After a nine-day bench trial, the district court issued a 200-page judgment which, according to the Federal Circuit, was a “thorough, well-considered opinion”.

The Indiana court found that claim 20 was obvious in light of prior art, which taught and suggested that applying testosterone to the armpit will “increase a patient’s testosterone level with a reasonable expectation of success”.

The Federal Circuit agreed with the lower court’s decision, adding that Eli Lilly’s arguments against those references “lack merit and/or are based on a misreading of the lower court’s opinion”.

Circuit Judge Raymond Chen, on behalf of the court, said: “As an initial matter, it is premised on Eli Lilly having provided weighty objective indicia of non-obviousness.
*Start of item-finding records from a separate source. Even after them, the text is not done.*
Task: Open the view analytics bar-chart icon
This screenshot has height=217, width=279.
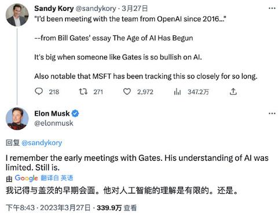Action: [177, 91]
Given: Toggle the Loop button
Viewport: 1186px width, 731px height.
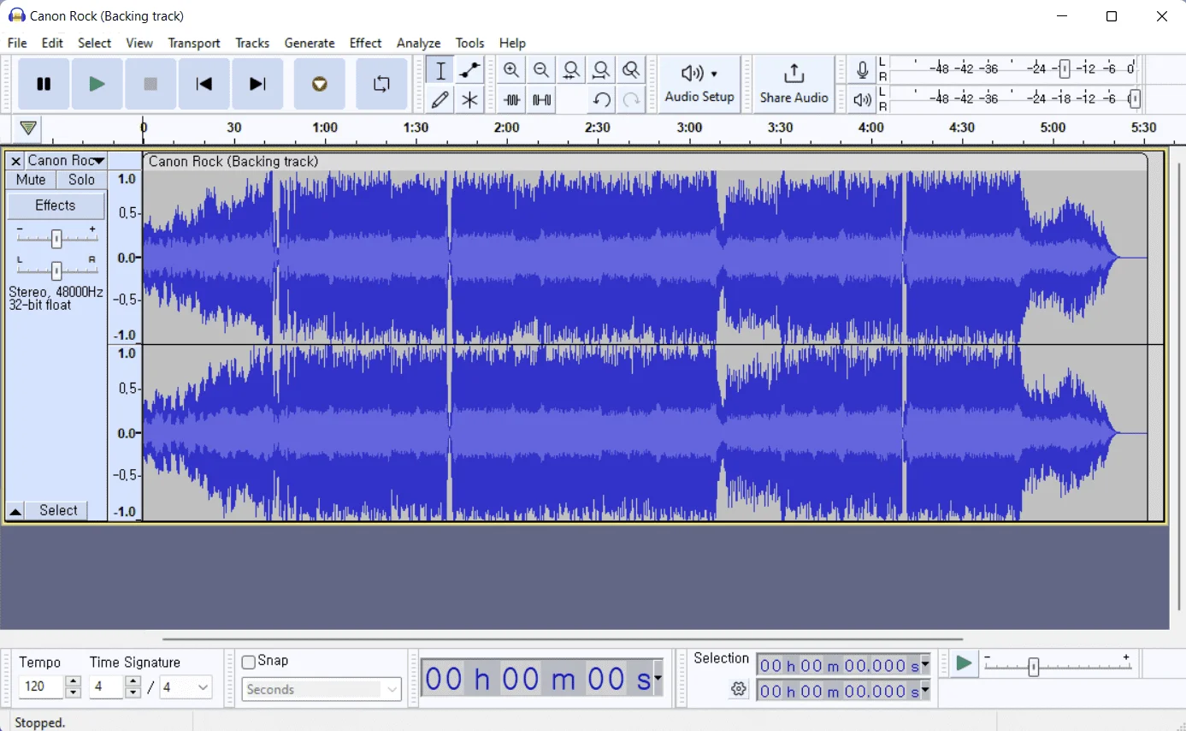Looking at the screenshot, I should (381, 84).
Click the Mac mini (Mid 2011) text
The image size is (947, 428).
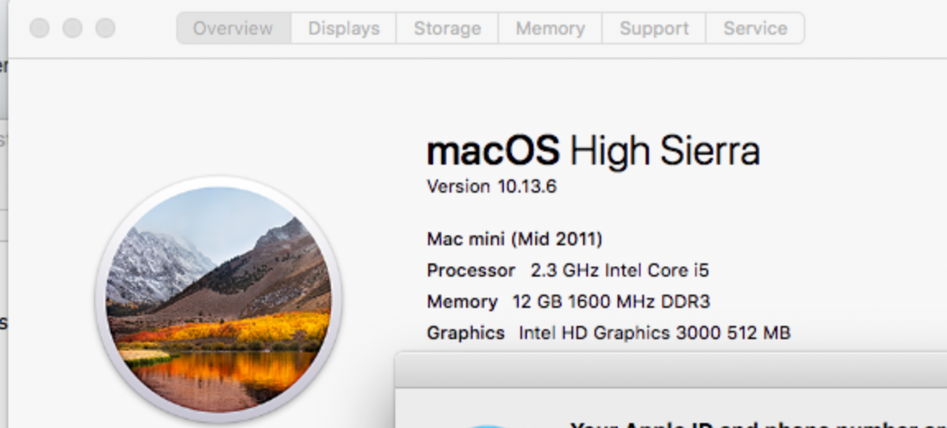515,240
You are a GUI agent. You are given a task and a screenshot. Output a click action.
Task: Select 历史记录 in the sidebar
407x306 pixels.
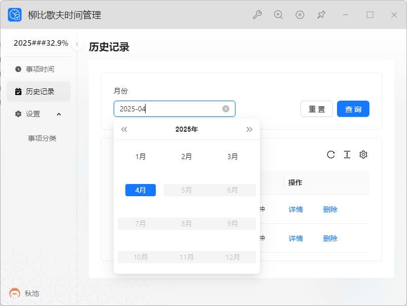pos(39,91)

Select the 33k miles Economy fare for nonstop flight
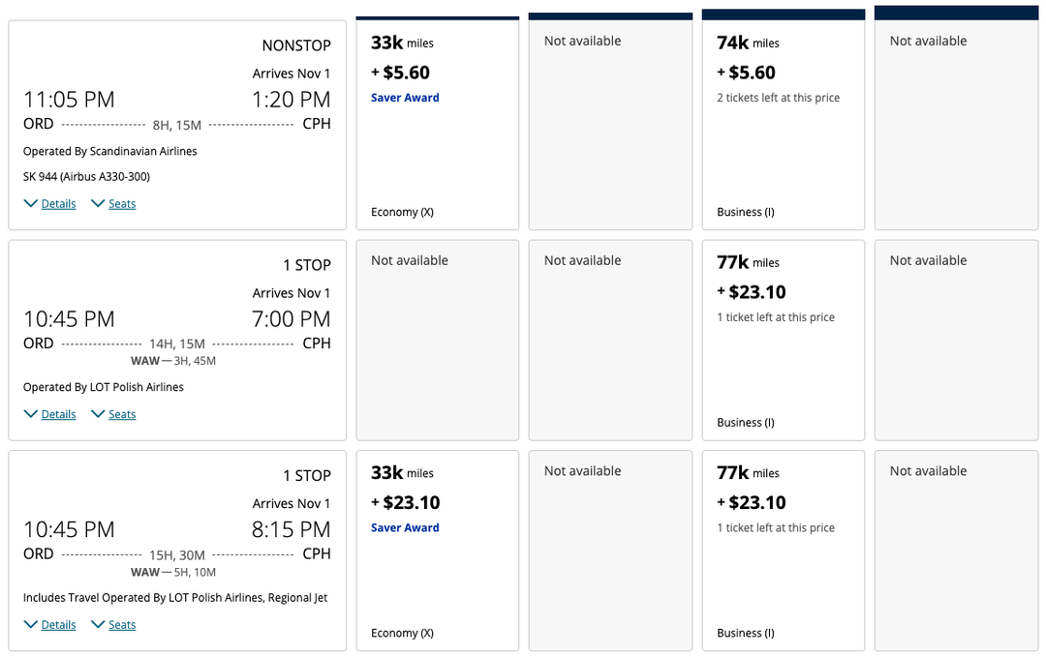tap(437, 121)
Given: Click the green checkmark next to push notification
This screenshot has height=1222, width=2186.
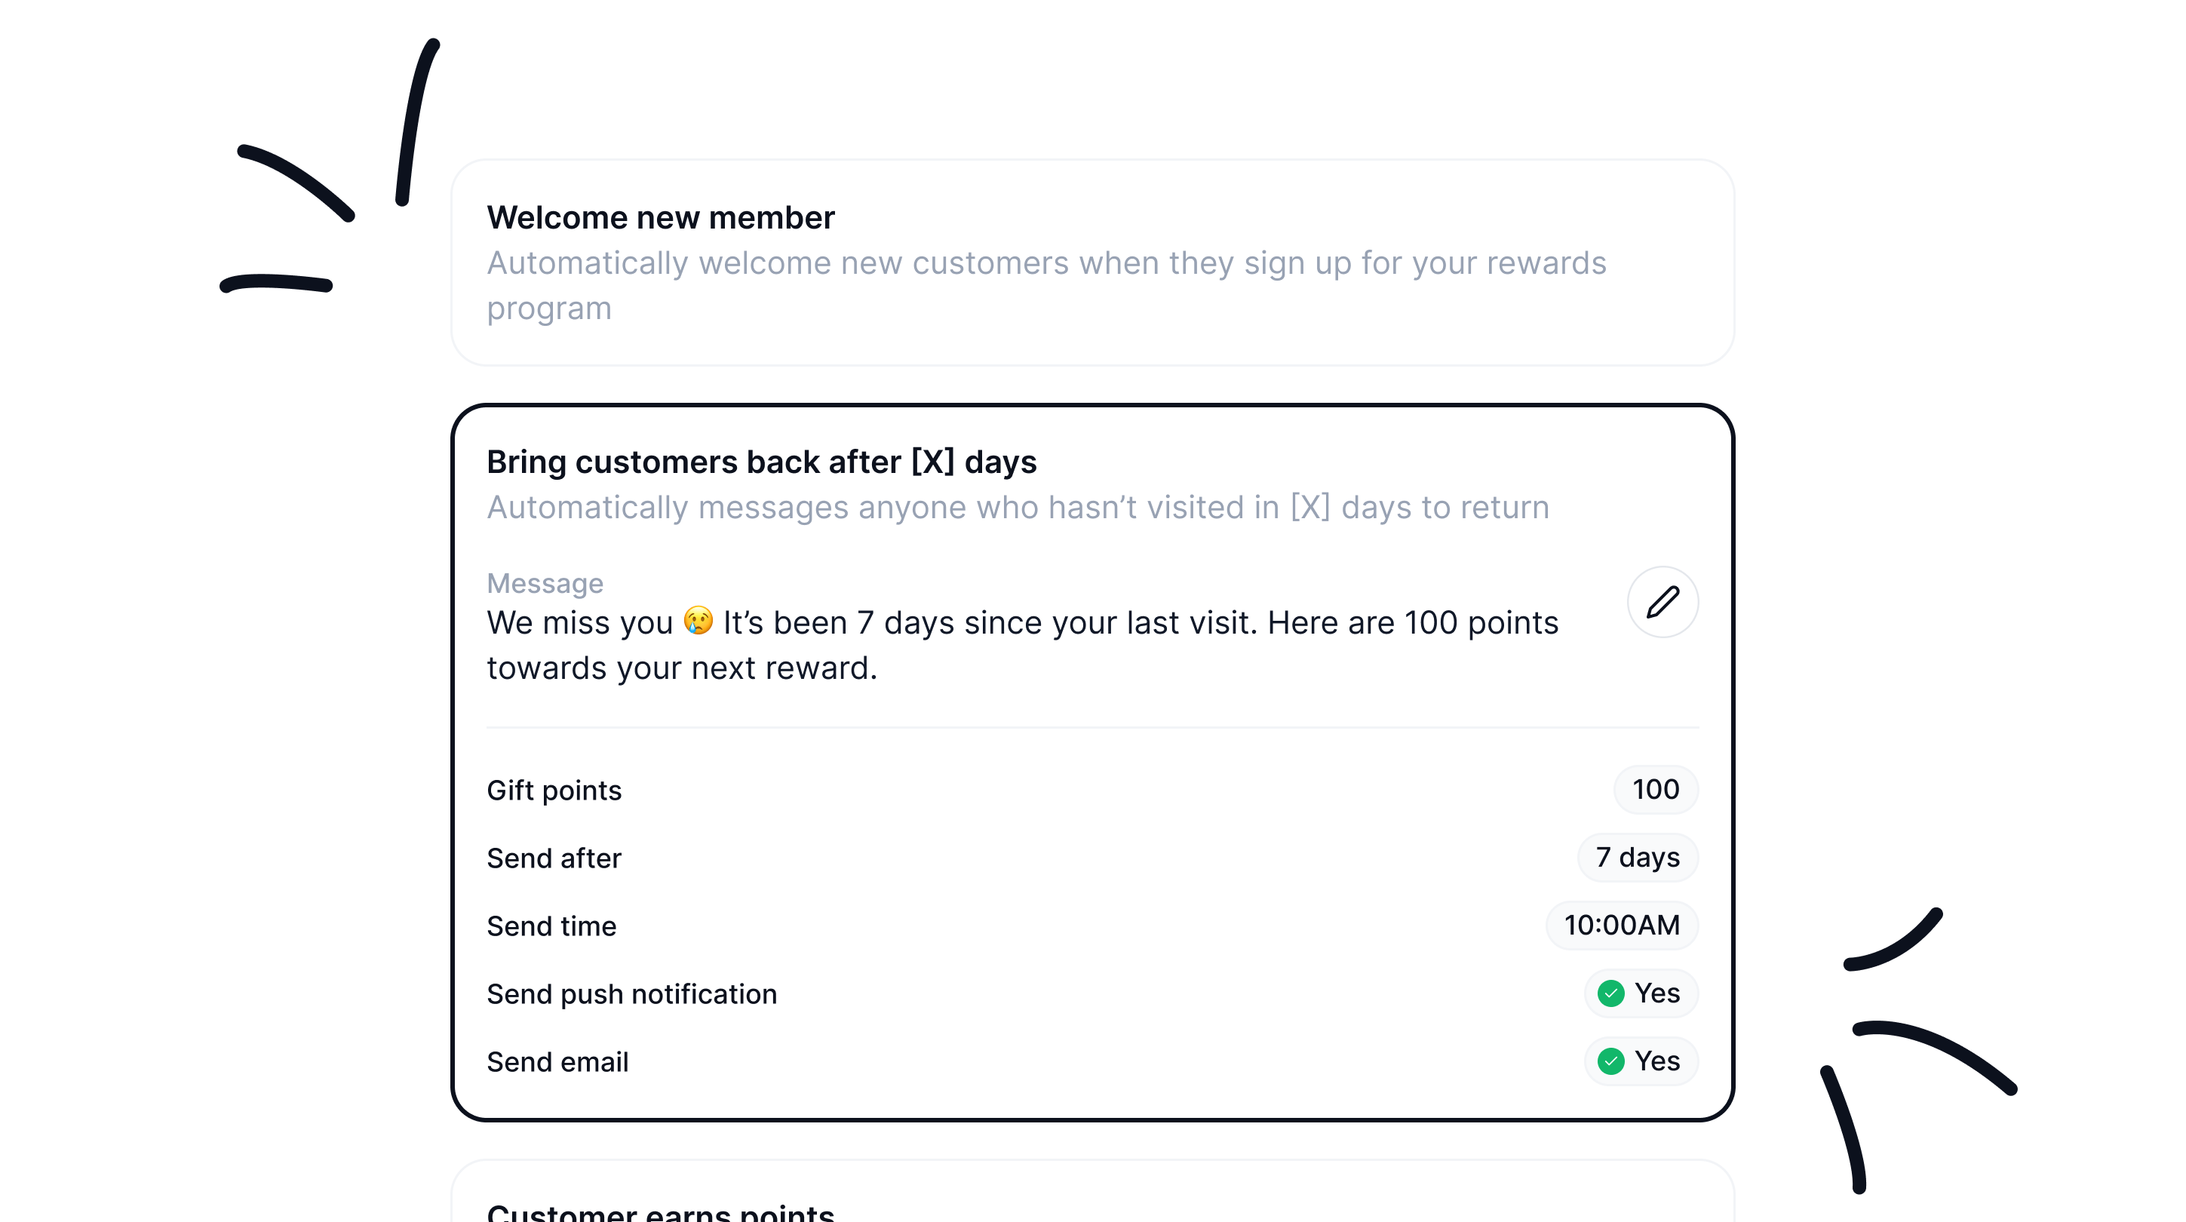Looking at the screenshot, I should coord(1611,993).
We agree with the district court, however, that Eli Lilly’s proffered objective indicia lacked probative weight.”

Eli Lilly had put forward two bases of secondary considerations: that the prior art teaches away from applying testosterone to the armpit due to “concerns over causing an undesired elevated level of dihydrotestosterone”, and that the claimed method yielded unexpected results.

“Eli Lilly’s expert, however, did not point to any teaching in the prior art that suggested avoiding the axilla as a location for applying and delivering testosterone,” noted Chen.

He added that the company had made “no meaningful” argument contesting the district court’s rejection of Eli Lilly’s theory of unexpected results.

Aside from the ‘944 patent, the Federal Circuit was also dealing with Amneal’s cross-appeal against the district court’s opinion that claims 9 and 10 of US patent number 8,807,861 were valid and infringed by Amneal’s applicator.

But Chen said: “Because we find no fault in the district court’s opinion, we affirm on all grounds.”